◆ Document excerpt ◆
** start **

This is an improved version of smmalloc a fast and efficient memory allocator designed to handle many small allocations/deallocations in heavy multi-threaded scenarios. The allocator created for usage in applications where the performance is critical such as video games.
Using smmalloc allocator in the .NET environment helps to minimize GC pressure for allocating buffers and avoid using lock-based pools in multi-threaded systems. Modern .NET features such as Span<T>
greatly works in tandem with smmalloc and allows conveniently manage data in native memory blocks.
To build the native library appropriate software is required:
For desktop platforms CMake with GNU Make or Visual Studio.
A managed assembly can be built using any available compiling platform that supports C# 3.0 or higher.
// 8 buckets, 16 MB each, 128 bytes maximum allocation size
SmmallocInstance smmalloc = new SmmallocInstance(8, 16 * 1024 * 1024);
smmalloc.Dispose();
// 4 KB of thread cache for each bucket, hot warmup
smmalloc.CreateThreadCache(4 * 1024, CacheWarmupOptions.Hot);
smmalloc.DestroyThreadCache();
// 64 bytes of a memory block
IntPtr memory = smmalloc.Malloc(64);
smmalloc.Free(memory);
IntPtr[] batch = new IntPtr[32];
// Allocate a batch of memory
for (int i = 0; i < batch.Length; i++) {
batch[i] = smmalloc.Malloc(64);
}
// Release the whole batch
smmalloc.Free(batch);
// Using Marshal
byte data = 0;
for (int i = 0; i < smmalloc.Size(memory); i++) {
Marshal.WriteByte(memory, i, data++);
}
// Using Span
Span<byte> buffer;
unsafe {
buffer = new Span<byte>((byte*)memory, smmalloc.Size(memory));
}
byte data = 0;
for (int i = 0; i < buffer.Length; i++) {
buffer[i] = data++;
}
// Using Marshal
int sum = 0;
for (int i = 0; i < smmalloc.Size(memory); i++) {
sum += Marshal.ReadByte(memory, i);
}
// Using Span
int sum = 0;
foreach (var value in buffer) {
sum += value;
}
// Xor using Vector and Span
if (Vector.IsHardwareAccelerated) {
Span<Vector<byte>> bufferVector = MemoryMarshal.Cast<byte, Vector<byte>>(buffer);
Span<Vector<byte>> xorVector = MemoryMarshal.Cast<byte, Vector<byte>>(xor);
for (int i = 0; i < bufferVector.Length; i++) {
bufferVector[i] ^= xorVector[i];
}
}
// Using Marshal
byte[] data = new byte[64];
// Copy from native memory
Marshal.Copy(memory, data, 0, 64);
// Copy to native memory
Marshal.Copy(data, 0, memory, 64);
// Using Buffer
unsafe {
// Copy from native memory
fixed (byte* destination = &data[0]) {
Buffer.MemoryCopy((byte*)memory, destination, 64, 64);
}
// Copy to native memory
fixed (byte* source = &data[0]) {
Buffer.MemoryCopy(source, (byte*)memory, 64, 64);
}
}
// Define a custom structure
struct Entity {
public uint id;
public byte health;
public byte state;
}
int entitySize = Marshal.SizeOf(typeof(Entity));
int entityCount = 10;
// Allocate memory block
IntPtr memory = smmalloc.Malloc(entitySize * entityCount);
// Create Span using native memory block
Span<Entity> entities;
unsafe {
entities = new Span<Entity>((void*)memory, entityCount);
}
// Do some stuff
uint id = 1;
for (int i = 0; i < entities.Length; i++) {
entities[i].id = id++;
entities[i].health = (byte)(new Random().Next(1, 100));
entities[i].state = (byte)(new Random().Next(1, 255));
}
// Release memory block
smmalloc.Free(memory);
Definitions of warmup options for CreateThreadCache()

** end **

◆ Problems ◆
#1 List every field declared in the Entity structure in the smmalloc documentation, giving each field's type.
#2 Answer these from the smmalloc documentation:
(a) How many buckets does the constructor example create, and how large is each one?
(b) What is the lowest C# version a compiling platform must support to build the managed assembly?
(c) How much thread cache per bucket does the CreateThreadCache example set up, and with what warmup?
#3 Extend the smmalloc documentation, picking up after its final line.

[Stored records]
** start **

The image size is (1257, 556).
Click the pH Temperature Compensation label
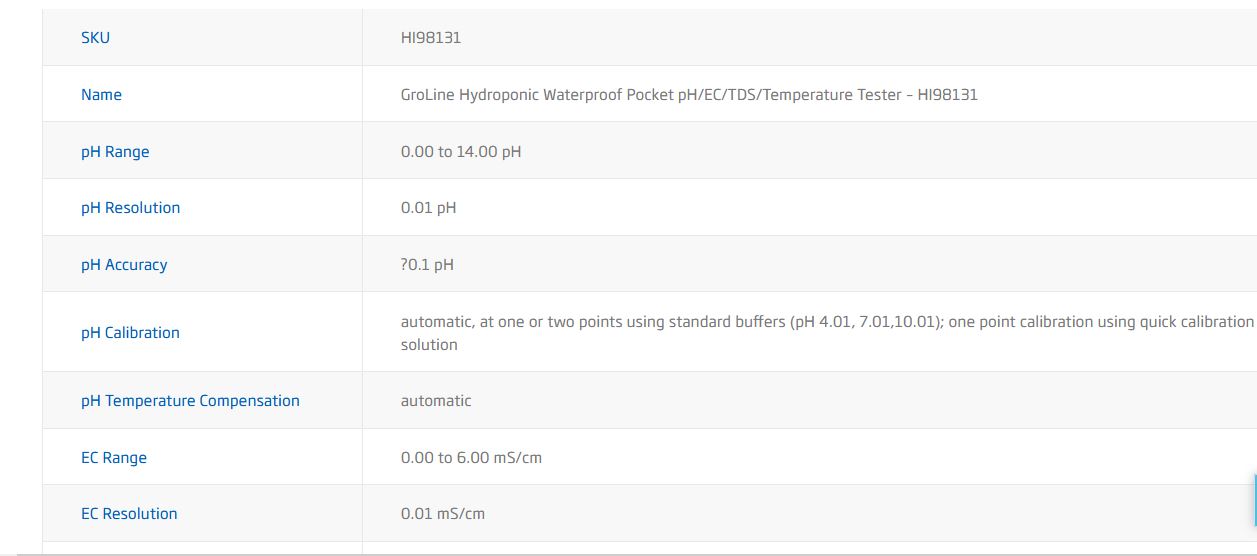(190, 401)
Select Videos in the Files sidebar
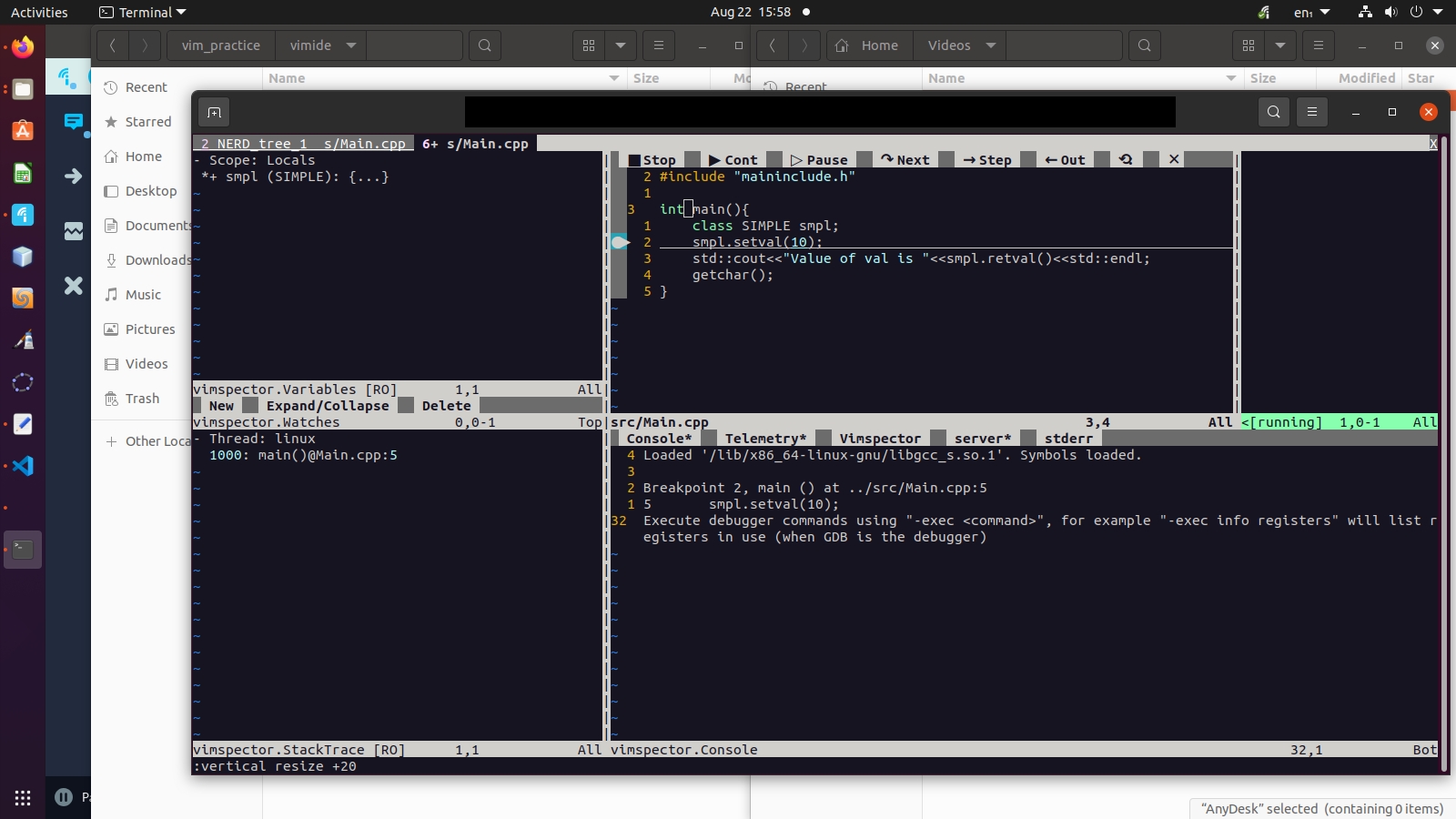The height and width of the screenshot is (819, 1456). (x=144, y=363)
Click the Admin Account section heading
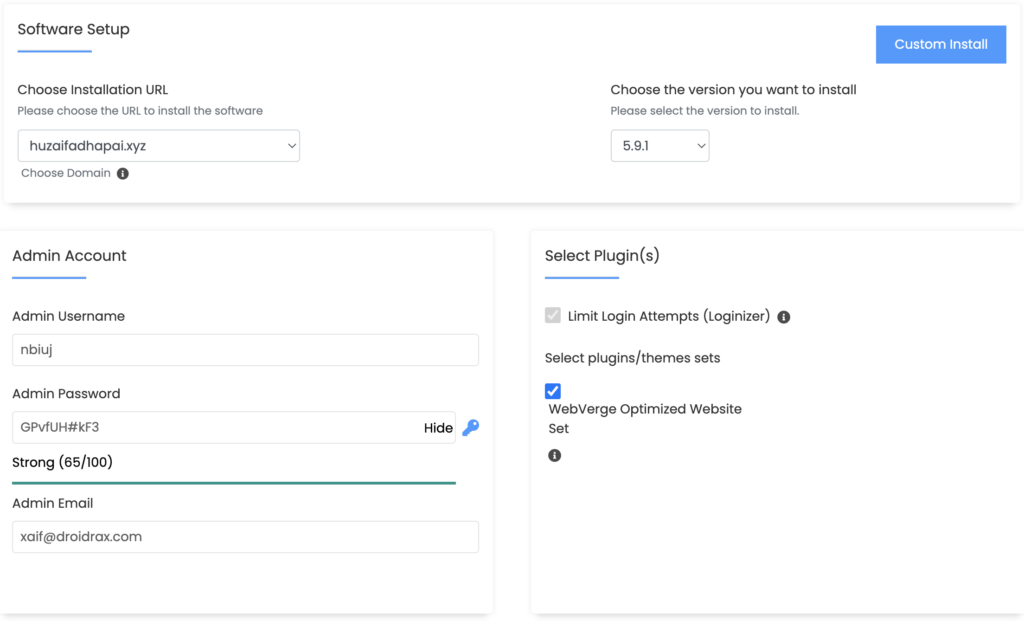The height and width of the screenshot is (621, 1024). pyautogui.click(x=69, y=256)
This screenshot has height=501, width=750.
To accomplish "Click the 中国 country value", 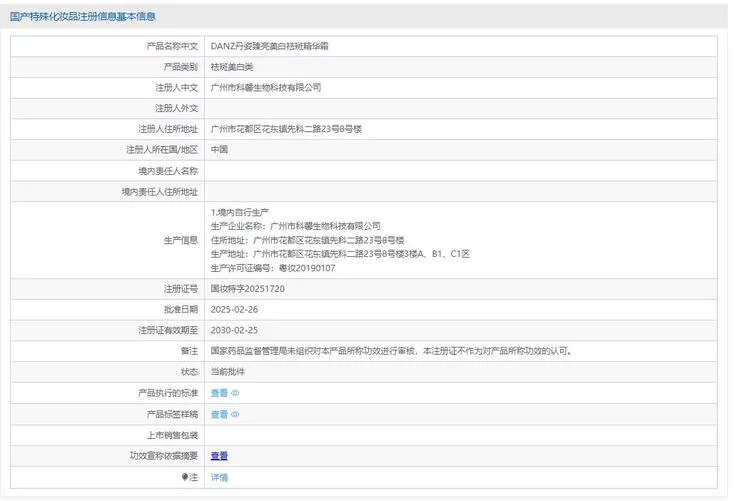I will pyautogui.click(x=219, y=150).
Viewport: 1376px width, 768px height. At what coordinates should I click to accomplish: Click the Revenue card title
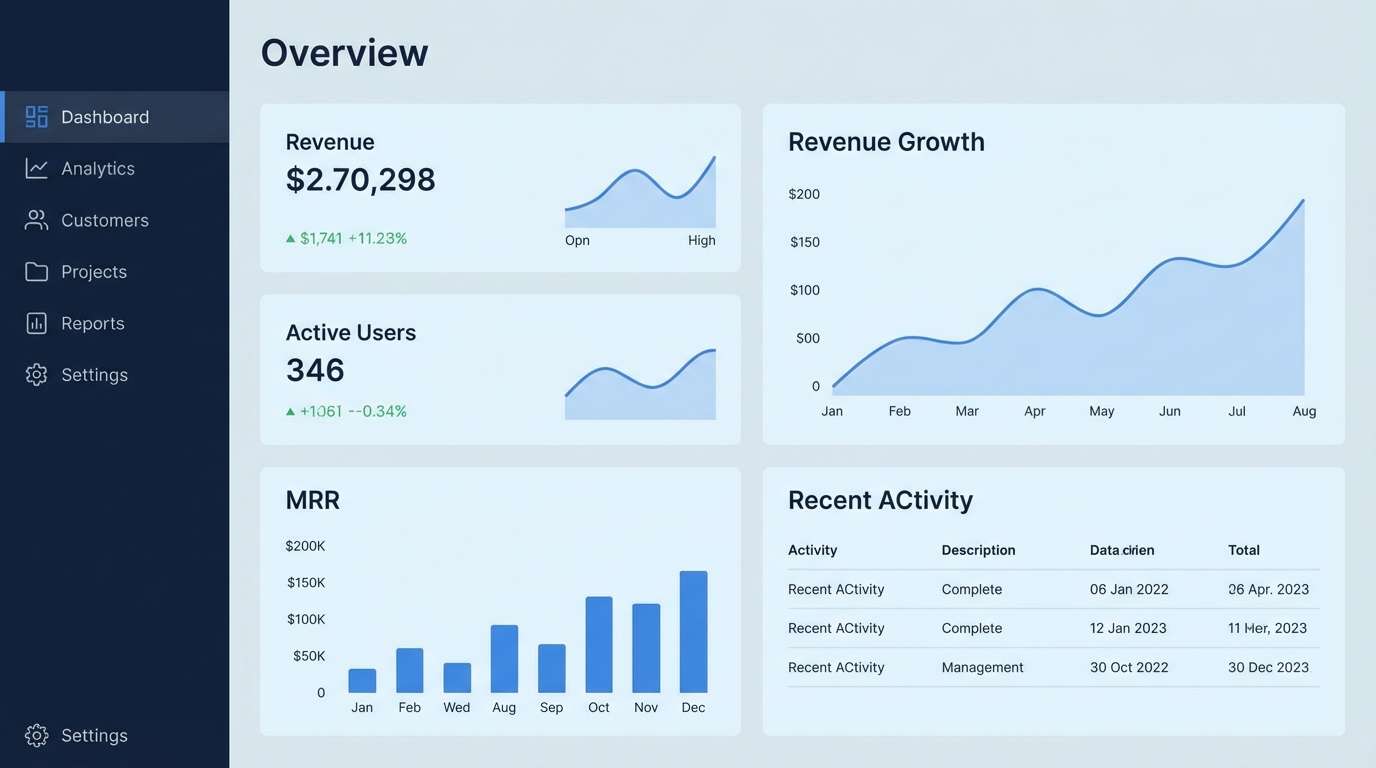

** end **

◆ Results for the exercise ◆
#1
uint id
byte health
byte state

#2
(a) 8 buckets, 16 MB each.
(b) C# 3.0.
(c) 4 KB per bucket, with hot warmup.

#3
function:
CacheWarmupOptions.Cold
warmup not performed for cache elements.
CacheWarmupOptions.Warm
warmup performed for half of the cache elements.
CacheWarmupOptions.Hot
warmup performed for all cache elements.
A single low-level disposable class is used to work with smmalloc.
Contains a managed pointer to the smmalloc instance.
SmmallocInstance(uint bucketsCount, int bucketSize)
creates allocator instance with a memory pool. Size of memory blocks in each bucket increases with a count of buckets. The bucket size parameter sets an initial size of a pooled memory in bytes.
SmmallocInstance.Dispose()
destroys the smmalloc instance and frees allocated memory.
SmmallocInstance.CreateThreadCache(int cacheSize, CacheWarmupOptions warmupOption)
creates thread cache for fast memory allocations within a thread. The warmup option sets pre-allocation degree of cache elements.
SmmallocInstance.DestroyThreadCache()
destroys the thread cache. Should be called before the end of the thread's life cycle.
SmmallocInstance.Malloc(int bytesCount, int alignment)
allocates aligned memory block. Allocation size depends on buckets count multiplied by 16, so the minimum allocation size is 16 bytes. Maximum allocation size using two buckets in a smmalloc instance will be 32 bytes, for three buckets 48 bytes, for four 64 bytes, and so on. The alignment parameter is optional. Returns pointer to a memory block. Returns a pointer to an allocated memory block.
SmmallocInstance.Free(IntPtr memory)
frees memory block. A managed array or pointer to pointers with length can be used instead of a pointer to memory block to free a batch of memory.
SmmallocInstance.Realloc(IntPtr memory, int bytesCount, int alignment)
reallocates memory block. The alignment parameter is optional. Returns a pointer to a reallocated memory block.
SmmallocInstance.Size(IntPtr memory)
gets usable memory size. Returns size in bytes.
SmmallocInstance.Bucket(IntPtr memory)
gets bucket index of a memory block. Returns placement index.